• _PAGE EXCERPT_
——————

Aug 17 '24 14:08 Just-Explode

btw i think i should post it also (this happens on cmake -DWHISPER_MKL=ON ..)

MKL_VERSION: 2024.2.0
-- MKL_ROOT: /opt/intel/oneapi/mkl/2024.2
-- MKL_ARCH: None, set to ` intel64` by default
-- MKL_LINK: None, set to ` dynamic` by default
-- MKL_INTERFACE_FULL: None, set to ` intel_ilp64` by default
-- MKL_THREADING: None, set to ` intel_thread` by default
-- MKL_MPI: None, set to ` intelmpi` by default
-- Found /opt/intel/oneapi/mkl/2024.2/lib/libmkl_scalapack_ilp64.so
-- Found /opt/intel/oneapi/mkl/2024.2/lib/libmkl_cdft_core.so
-- Found /opt/intel/oneapi/mkl/2024.2/lib/libmkl_intel_ilp64.so
-- Found /opt/intel/oneapi/mkl/2024.2/lib/libmkl_intel_thread.so
-- Found /opt/intel/oneapi/mkl/2024.2/lib/libmkl_core.so
-- Found /opt/intel/oneapi/mkl/2024.2/lib/libmkl_blacs_intelmpi_ilp64.so
-- Found /opt/intel/oneapi/compiler/2024.2/lib/libiomp5.so
-- Imported oneMKL targets: MKL::mkl_scalapack_ilp64;MKL::mkl_cdft_core;MKL::mkl_intel_ilp64;MKL::mkl_intel_thread;MKL::mkl_core;MKL::mkl_blacs_intelmpi_ilp64;MKL::MKL

Aug 17 '24 14:08 Just-Explode

With the above modifications, I can build but I don't see different performance too.

Tried to build with SYCL, OpenBLAS, IntelMKL methods, and measured with a quantized model and a short wav sample. Maybe I should try a longer sample file?

Intel CPU ULTRA 165U

Aug 19 '24 11:08 ocean1ee1

Hi everybody.

~~Well, @Just-Explode you have some "trick" for this? Not work for me, too.~~

Hum... About performance. I believe this not so good enough for find best threads/processors combination. I tried with OpenBlas build, and my Host has 8-threads/4-process (cores). With a large-v3-turbo model, language forced (choiced) and only SRT generate. For a good audio recorded, presentation without noises, with 2min 17sec , time for run was:

5min 57sec -- using 4 threads, 1 processors, is default;
3min 07sec -- using 1 threads, 4 processors;
3min 36sec -- using 2 threads, 2 processors;
3min 01sec -- using 2 threads, 4 processors;

In same way, for audio with 9min 14sec :

23min 53sec;
11min 09sec;
15min 25sec;
10min 30sec;

I believe that total of sub-process are ever Threads x Processor, for each case above. Second point is that whisper-cpp will be split into chuncks, for processing, by exactly number of processors that you specify, at running.

——————

• _PROVIDED DATA_
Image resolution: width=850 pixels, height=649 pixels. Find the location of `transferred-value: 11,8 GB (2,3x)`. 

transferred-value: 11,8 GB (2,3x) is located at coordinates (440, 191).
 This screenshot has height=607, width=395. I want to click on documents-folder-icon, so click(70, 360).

——————

• _TRY IT_
Using the forum thread above, answer each question on its own line.
(a) Which MKL version does the build output report?
(b) Which CPU model is listed after the mention of trying SYCL, OpenBLAS and IntelMKL builds?
(c) For the audio lasting 2min 17sec, what run time is given for 2 threads and 4 processors?

• _EXERCISE SOLUTION_
(a) 2024.2.0
(b) Intel CPU ULTRA 165U
(c) 3min 01sec